BROOKE GLADSTONE: As you head into the ‘80s, that brings us to Wall Street, Gordon Gekko.
[CLIPS]:
MICHAEL DOUGLAS AS GORDON GEKKO: Greed, for lack of a better word, is good.
BROOKE GLADSTONE: Who wore suspenders [LAUGHS] and carries around an early cell phone [PHONE RINGS] the size of a shoebox.
BUD FOX: Yeah.
GORDON GEKKO: Money never sleeps, pal.
[END CLIP]
BROOKE GLADSTONE: He also influences people in the real world. One of them, now a law and finance professor, decided he wanted to be part of Gekko’s world. Another guy, a young law school graduate, decided he wanted to work at the SEC to regulate him.

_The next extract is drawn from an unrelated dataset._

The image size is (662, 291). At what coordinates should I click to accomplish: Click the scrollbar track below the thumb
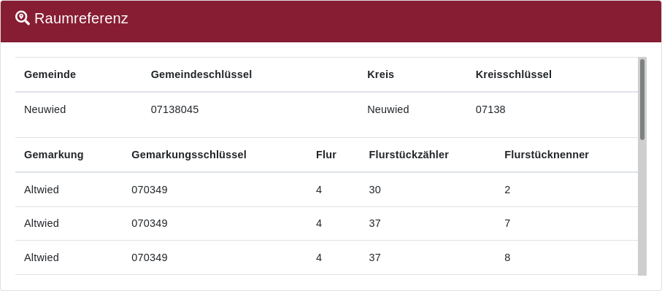pos(642,208)

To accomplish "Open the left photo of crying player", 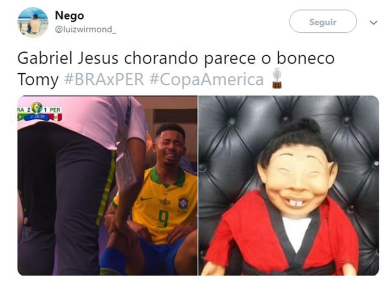I will pos(108,185).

PER HANSEN: Even though a lot of young people came to idolize Michael Douglas as Gordon Gekko, the important message is that Gordon Gekko was sent to jail.
BROOKE GLADSTONE: Let us lead up to the meltdown with a film from the ‘90s, Other People's Money, Danny DeVito as Larry the Liquidator.
[CLIPS]:
LAWRENCE GARFIELD/LARRY THE LIQUIDATOR: Whoever has the most when he dies, WINS. Look, it’s the American way.
PIPER LAURIE AS BEA SULLIVAN: He’s like something out of a comic book.
[END CLIP]
PER HANSEN: Big business as you knew it from the 1950s is about to fall apart. There are new theoretical developments in economic theory that argues that conglomerates are no longer efficient, and that's where Larry the Liquidator comes in. He buys up companies and then he splits them up in separate parts and sell them off.
BROOKE GLADSTONE: Mm-hmm.
PER HANSEN: So he doesn't really care about production.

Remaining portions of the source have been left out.